– Espere um pouco! – disse Holmes. – Você diz que há outro homem lá. Deve ser algum dos seus próprios cavalariços ou alguém da casa! Você precisa apenas descobrir quem é e interrogá-lo.
– Não é ninguém que eu conheça.
– Como é que você pode afirmar isto?
– Porque eu o vi, sr. Holmes. Foi naquela segunda noite. Sir Robert voltou e passou por nós – por mim e pelo Stephens, que tremíamos no meio dos arbustos como dois coelhinhos, pois havia um pouco de luar naquela noite. Mas ouvimos o outro homem andando por perto, atrás de nós. Não estávamos com medo dele. De modo que nos levantamos depois que sir Robert passou e fingimos que estávamos apenas dando uma volta ao luar, e assim nos aproximamos dele de maneira bastante casual e inocente. “Olá, companheiro! Quem é você?”, eu perguntei. Acho que ele não nos tinha ouvido chegar, de modo que nos olhou sobre o ombro com cara de quem tinha visto o diabo saindo do inferno.
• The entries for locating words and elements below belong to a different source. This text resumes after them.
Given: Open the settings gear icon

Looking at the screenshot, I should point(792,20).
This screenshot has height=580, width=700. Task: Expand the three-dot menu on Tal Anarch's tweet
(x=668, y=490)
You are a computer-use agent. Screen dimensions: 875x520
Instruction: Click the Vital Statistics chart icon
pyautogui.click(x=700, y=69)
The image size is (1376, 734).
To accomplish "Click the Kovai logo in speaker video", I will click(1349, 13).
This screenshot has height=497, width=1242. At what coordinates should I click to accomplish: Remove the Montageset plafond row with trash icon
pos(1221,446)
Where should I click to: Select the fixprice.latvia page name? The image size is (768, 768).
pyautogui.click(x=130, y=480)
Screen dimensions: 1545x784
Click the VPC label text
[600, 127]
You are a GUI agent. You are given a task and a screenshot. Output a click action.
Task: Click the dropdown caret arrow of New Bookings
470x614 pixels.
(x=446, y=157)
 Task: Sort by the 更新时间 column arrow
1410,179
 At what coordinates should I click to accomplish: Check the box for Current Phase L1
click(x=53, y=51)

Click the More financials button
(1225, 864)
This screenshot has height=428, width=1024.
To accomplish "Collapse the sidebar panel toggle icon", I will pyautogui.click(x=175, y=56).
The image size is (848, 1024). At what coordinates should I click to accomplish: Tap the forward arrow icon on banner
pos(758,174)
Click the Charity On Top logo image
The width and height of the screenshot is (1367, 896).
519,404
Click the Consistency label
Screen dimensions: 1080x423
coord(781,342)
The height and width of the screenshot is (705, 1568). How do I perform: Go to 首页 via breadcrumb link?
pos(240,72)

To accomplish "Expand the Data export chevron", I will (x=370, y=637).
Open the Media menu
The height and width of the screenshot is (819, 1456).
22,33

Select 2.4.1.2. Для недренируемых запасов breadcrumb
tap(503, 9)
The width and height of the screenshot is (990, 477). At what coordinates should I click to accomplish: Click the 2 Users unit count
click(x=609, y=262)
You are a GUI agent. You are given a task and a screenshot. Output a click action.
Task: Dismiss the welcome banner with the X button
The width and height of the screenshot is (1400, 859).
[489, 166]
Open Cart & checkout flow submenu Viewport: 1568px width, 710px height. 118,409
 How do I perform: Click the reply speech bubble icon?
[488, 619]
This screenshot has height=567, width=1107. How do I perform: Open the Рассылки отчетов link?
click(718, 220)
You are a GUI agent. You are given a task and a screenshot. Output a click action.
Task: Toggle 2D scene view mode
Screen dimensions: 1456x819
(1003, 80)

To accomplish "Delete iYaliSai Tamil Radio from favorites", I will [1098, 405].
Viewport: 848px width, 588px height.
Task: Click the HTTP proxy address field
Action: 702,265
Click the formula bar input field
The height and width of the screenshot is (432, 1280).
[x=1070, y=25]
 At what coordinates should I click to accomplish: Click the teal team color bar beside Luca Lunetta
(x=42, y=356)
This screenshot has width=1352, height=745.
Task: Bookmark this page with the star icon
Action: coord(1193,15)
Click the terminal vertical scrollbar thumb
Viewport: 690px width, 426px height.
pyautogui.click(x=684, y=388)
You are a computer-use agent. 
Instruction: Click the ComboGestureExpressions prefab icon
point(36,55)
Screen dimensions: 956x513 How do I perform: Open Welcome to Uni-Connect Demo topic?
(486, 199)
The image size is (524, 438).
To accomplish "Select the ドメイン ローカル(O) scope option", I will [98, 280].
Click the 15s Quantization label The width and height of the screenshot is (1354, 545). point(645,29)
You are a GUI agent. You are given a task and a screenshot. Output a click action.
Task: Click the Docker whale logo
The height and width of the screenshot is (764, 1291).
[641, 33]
Deu um grito, saiu correndo e desapareceu na escuridão. Como correu! Ele sumiu num instante e quem era ou o que era, nunca descobrimos.
– Mas você conseguiu vê-lo à luz da lua?
– Sim, eu seria capaz de reconhecer aquela cara amarela, um cachorro sórdido, eu diria. O que ele poderia ter em comum com sir Robert?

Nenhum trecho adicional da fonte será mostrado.